Beaver Paper recently underwent its fifth expansion and, as part of it, built the new quality-control and research-and-development lab, which brings the facility to a total of 164,000 square feet. The company brought in industry veterans Patrick Moore and John Trimble to run it. Moore is a 14-year veteran of the digital printing industry and holds a degree in chemistry. Trimble’s background includes consulting work to all of the major dye sublimation printer, software, and ink manufacturers.
“They’re both industry specialists in sublimation, they’re both well known in their field, and both of them have at least a decade each of industry-specific experience,” Prieur says. “They started with us and were productive from the day they started.”
Beaver Paper was initially launched as a flexible packaging company in 1977, Prieur says.
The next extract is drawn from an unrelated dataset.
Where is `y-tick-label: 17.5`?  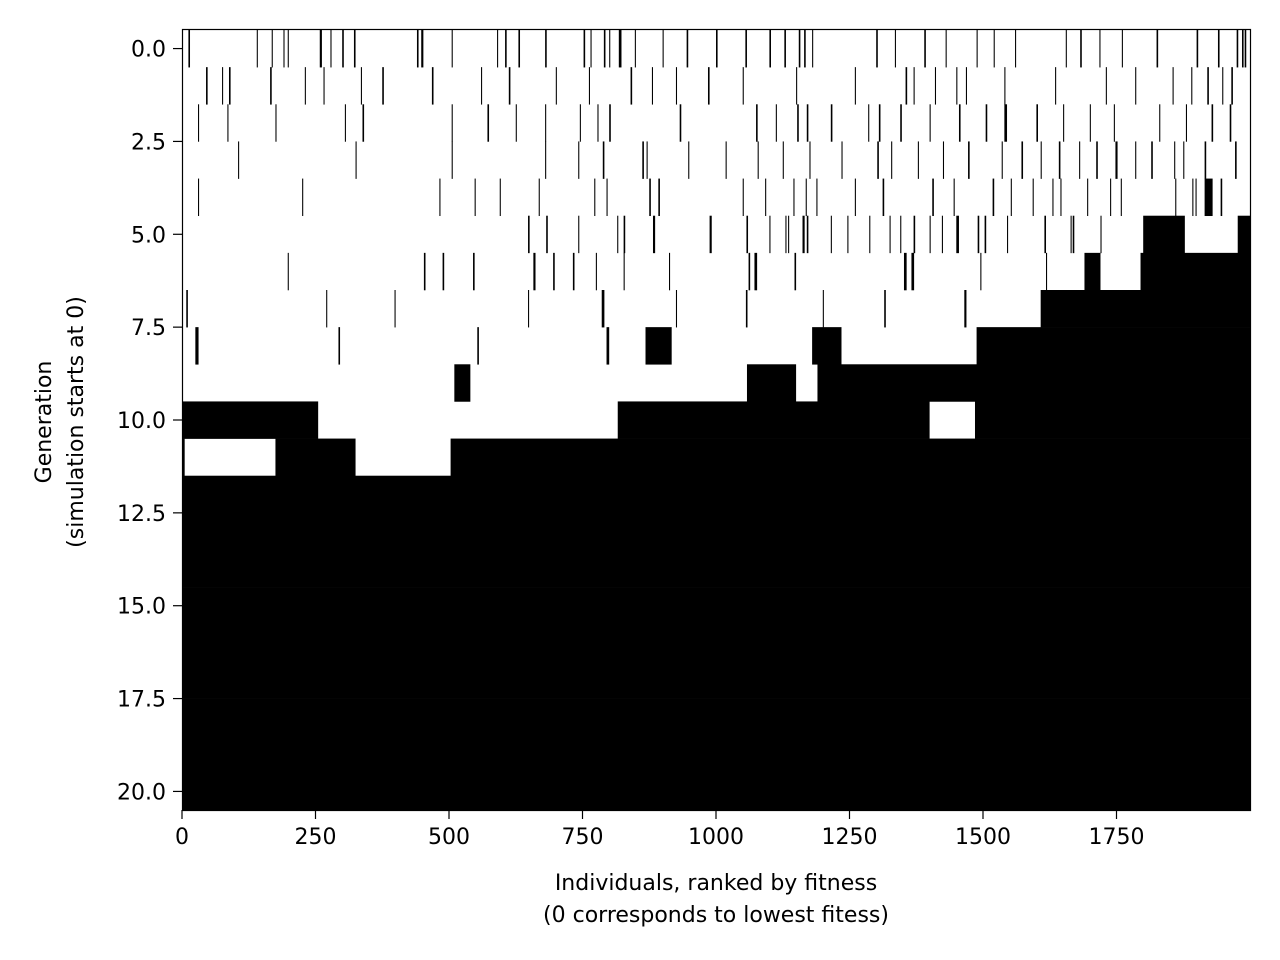
y-tick-label: 17.5 is located at coordinates (142, 700).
Its conversion into one squarely focused on sublimation has been, as he puts it, “a painfully slow metamorphosis.” But it’s paying off for the company and its 80 employees, some of whom have been with the company for decades.
“Last year, our revenue growth was phenomenal,” says Prieur, who’s been there since 1984. “It was upwards of 25 percent year-over-year. We’ve had a new record for total dollar volume and for growth, the rate of growth, every year since 2007, all the way through the recession. It’s been crazy, and it appears that we’re positioned—if we do a few things right and if we keep showing up for work on time—we should be able to double this thing again with our European operations over the course of the next three to five years.”
The company is opening a new full-service facility in Germany to focus on manufacturing, packaging, warehousing, sales, and distribution by the end of this summer. It also plans to beef up its current Los Angeles facility. Prior to opening its lab and bringing in scientists to run it, Prieur did all of the research and development, he says.
“It was really difficult for me because I never liked it,” Prieur says. “It was out of necessity.”
For many years, Prieur used the company’s break room for research and development where he was busy “cooking up concoctions and coding chemistries and having people object to it while they were eating lunch.” He’s only half-joking, says Rebecca Hinton, Beaver Paper’s marketing manager. Prieur did conduct chemical experiments in the break room, but it was after hours, she says, so no one was there eating lunch. But she did have to come in sometimes the next morning and clean up after him.
“By 1990 I had involved (the company) in an analog process of rotary screen dye sublimation printing and lithographic dye sub, and then, of course, those processes started getting nibbled away by digital printing, which lends itself well to sublimation,” Prieur says.
As the company slowly morphed from a packaging company, it became more responsive to companies’ requests for certain types of materials.
“Sublimation printing is an area of specialty,” Prieur says. “It’s good for us because the truth is, it’s devastatingly complicated and difficult to do correctly. If you don’t do it correctly, you get nothing. If you do it correctly, you might get paid. That sounds just unpalatable enough that it’s probably the greatest protection that we have—that it’s just really difficult.”
As the company grew its customer base, it started seeking niches in the sublimation market that needed to be filled.
“The trick is to see what’s not there,” Prieur says. “Anybody can see what’s right or what’s wrong about what’s there, depending on what they want to see. The real trick is seeing what’s not there.”
That’s one of the reasons the company went beyond paper and now has its own line of TexStyles graphic fabrics.
“And that really wasn’t because we wanted to get into the textiles business,” Prieur says. “It was because we wanted to control the media that the images were being transferred to. If the media is not being produced in a controlled and repeatable fashion, the final result is not controlled and repeatable. There was too much variability. So our objective was to apply controls to the production of (textiles) so that people can expect a certain result and obtain it each time. Seeing what’s not there, what wasn’t there was something that had a repeatable performance. That’s what was missing.”
Beaver Paper and Graphic Media now has its products in 41 countries, Prieur says. Not bad for a company that started, as he puts it, “in a kitchen in Doraville, Georgia.”